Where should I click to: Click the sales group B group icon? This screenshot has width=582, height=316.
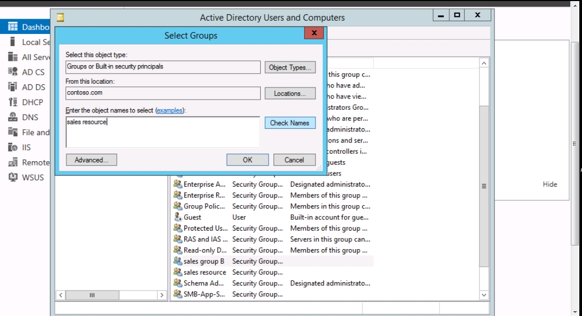pos(178,261)
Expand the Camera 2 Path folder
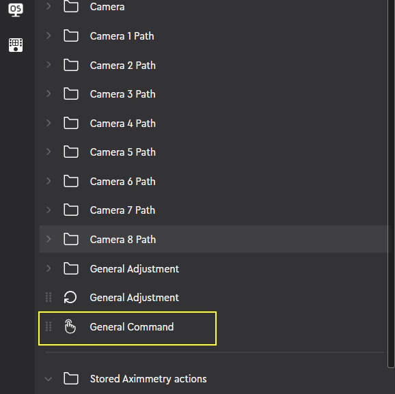Screen dimensions: 395x394 tap(49, 65)
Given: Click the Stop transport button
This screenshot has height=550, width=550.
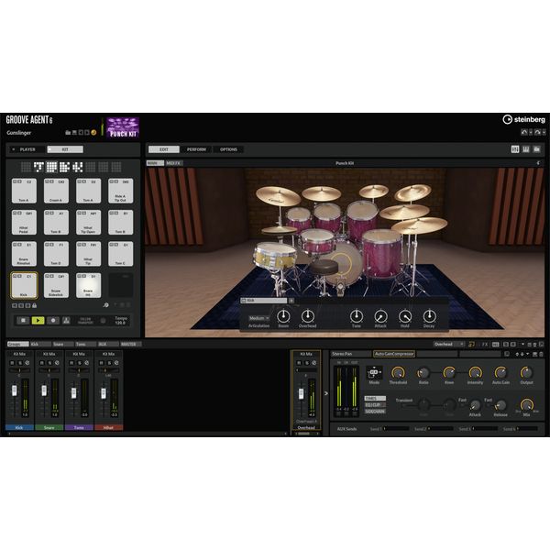Looking at the screenshot, I should click(24, 321).
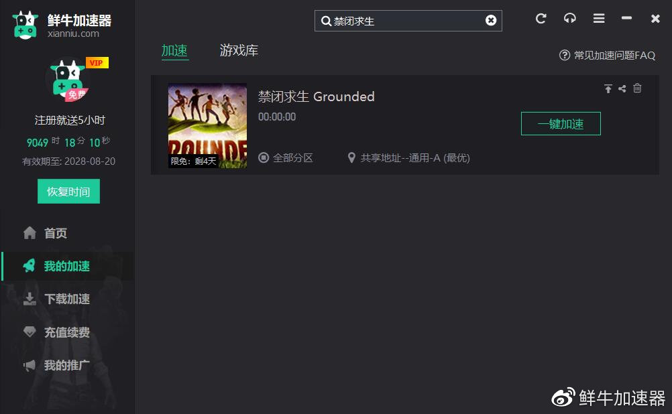Share the Grounded game entry
The image size is (672, 414).
point(623,88)
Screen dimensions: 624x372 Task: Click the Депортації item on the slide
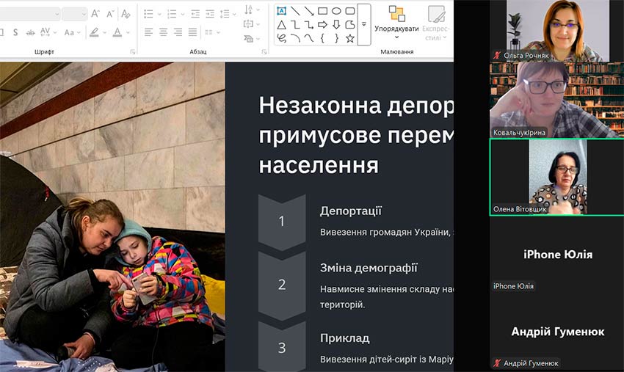351,211
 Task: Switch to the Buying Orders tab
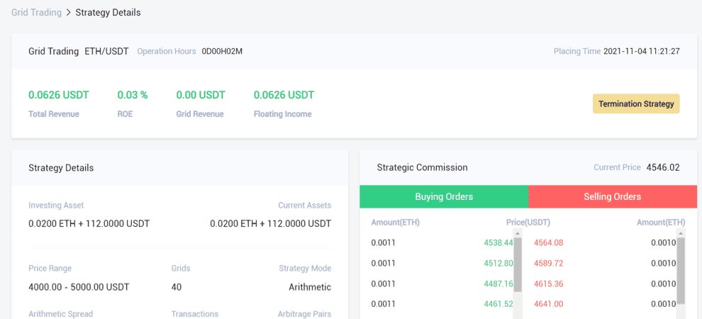(x=444, y=196)
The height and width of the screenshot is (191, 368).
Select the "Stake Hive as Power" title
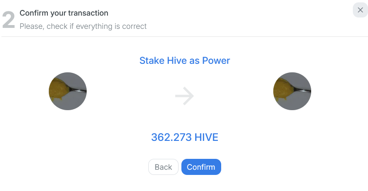[x=185, y=61]
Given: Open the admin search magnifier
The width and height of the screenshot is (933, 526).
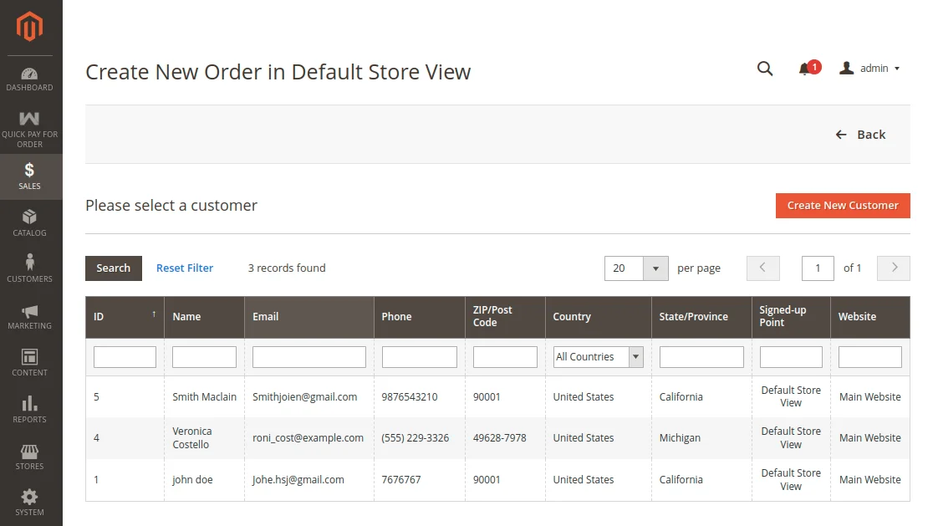Looking at the screenshot, I should 764,69.
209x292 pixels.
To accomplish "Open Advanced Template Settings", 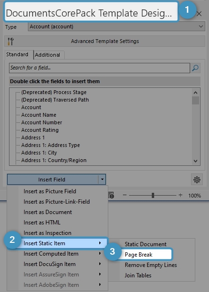I will click(105, 41).

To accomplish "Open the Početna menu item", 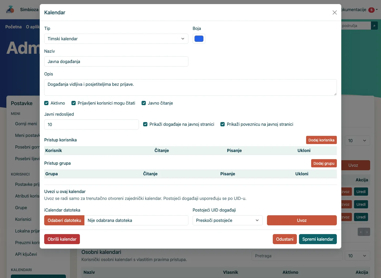I will [x=13, y=27].
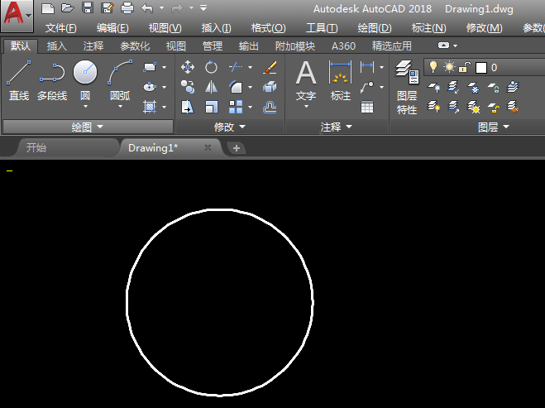Image resolution: width=545 pixels, height=408 pixels.
Task: Click the new tab plus button
Action: 237,148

■ **WHAT THE TASK REQUIRES**
Locate all lines in the listing above with the word "Given" and copy them.

■ **TASK RESULT**
Given: Click the Stop transport button
Given: Open the admin search magnifier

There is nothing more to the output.